--- START ---

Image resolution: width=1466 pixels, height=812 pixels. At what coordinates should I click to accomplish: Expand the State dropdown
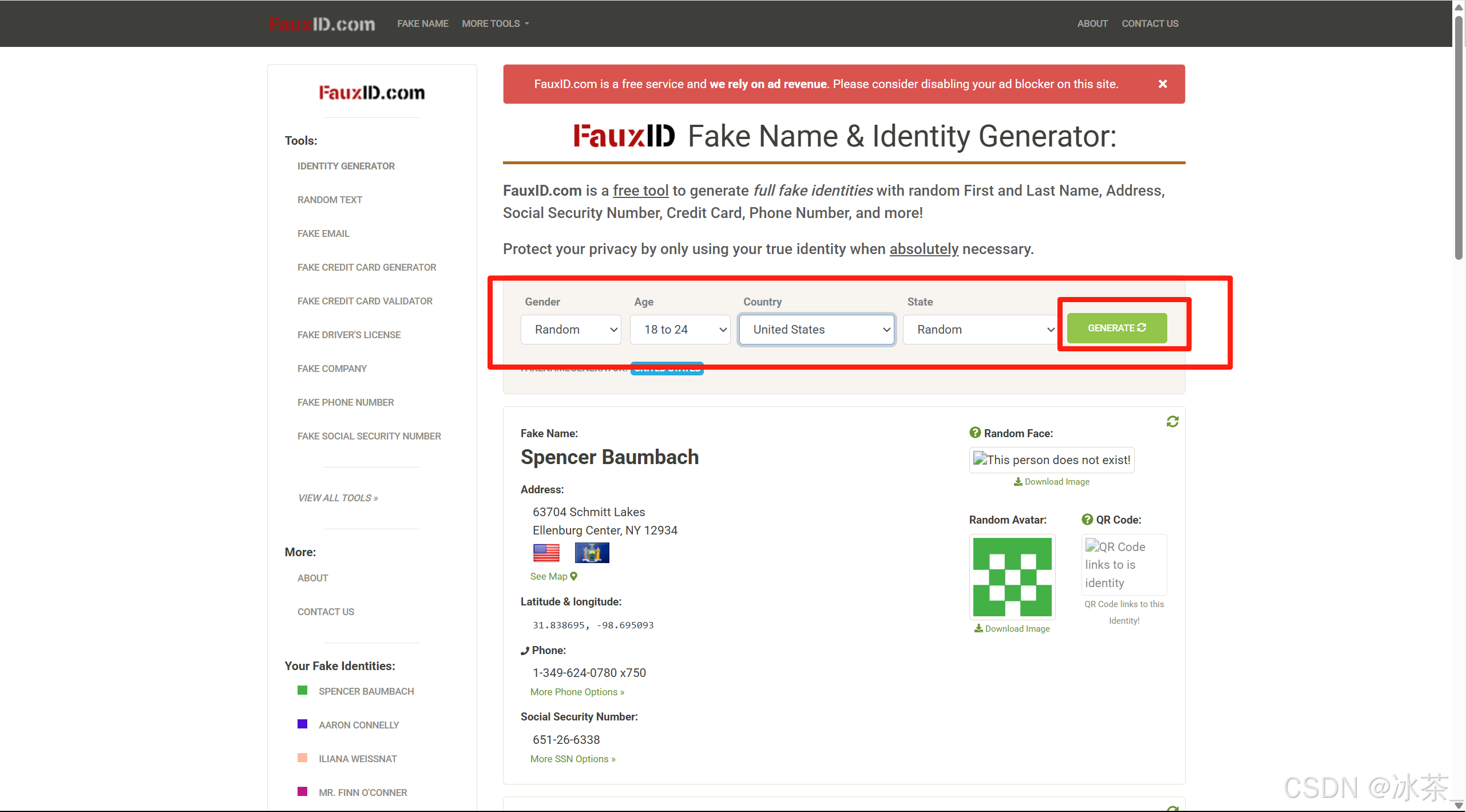[980, 330]
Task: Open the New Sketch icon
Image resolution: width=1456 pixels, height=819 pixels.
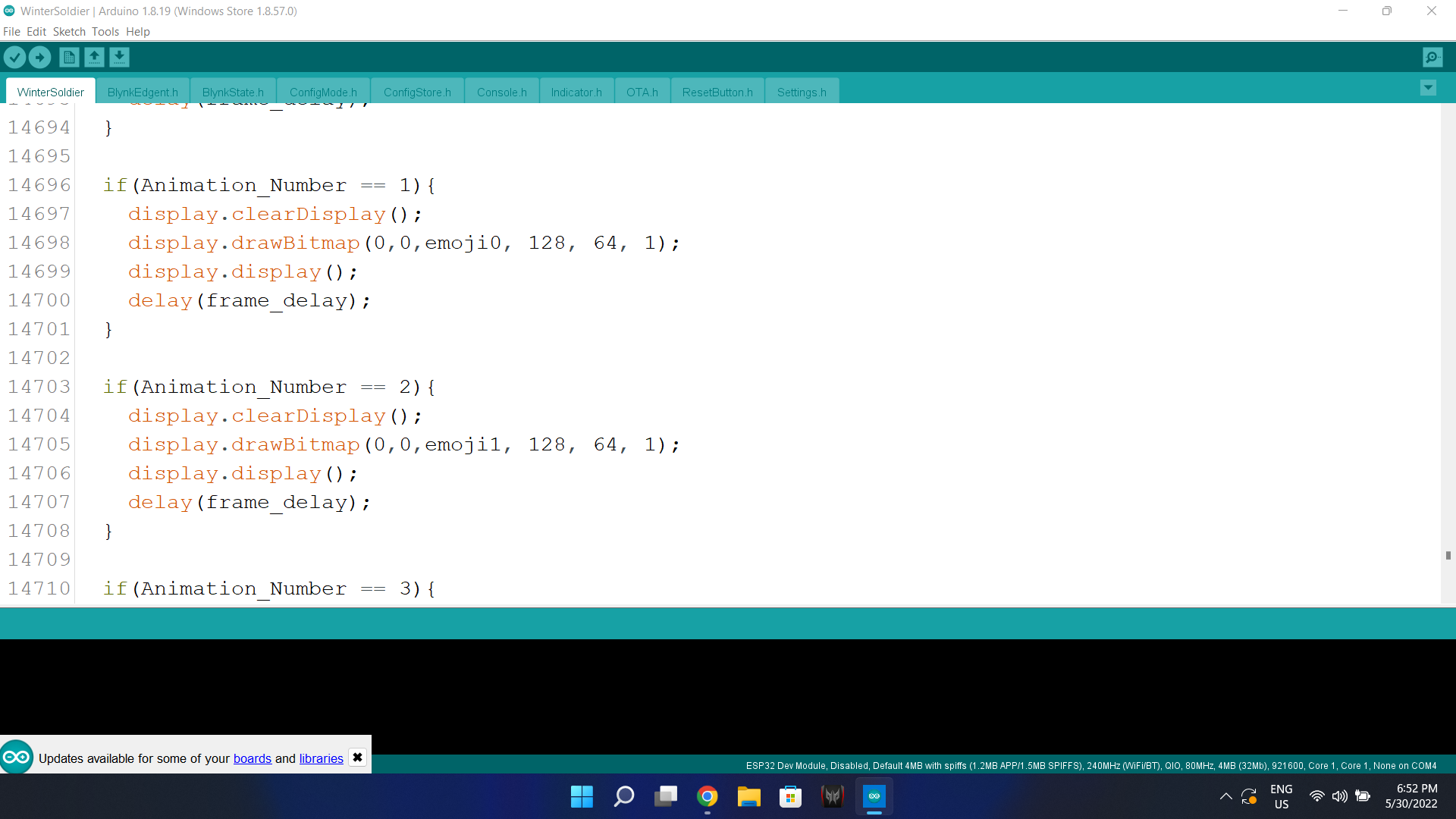Action: 68,57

--- END ---

> _What the exercise asks_
Set aside the pictures. Then return every line of the material above verbatim.

> _Solution to the problem_
Image resolution: width=1466 pixels, height=812 pixels. At what coordinates should I click to accomplish: Expand the State dropdown
[980, 330]
Task: Open the New Sketch icon
Image resolution: width=1456 pixels, height=819 pixels.
Action: 68,57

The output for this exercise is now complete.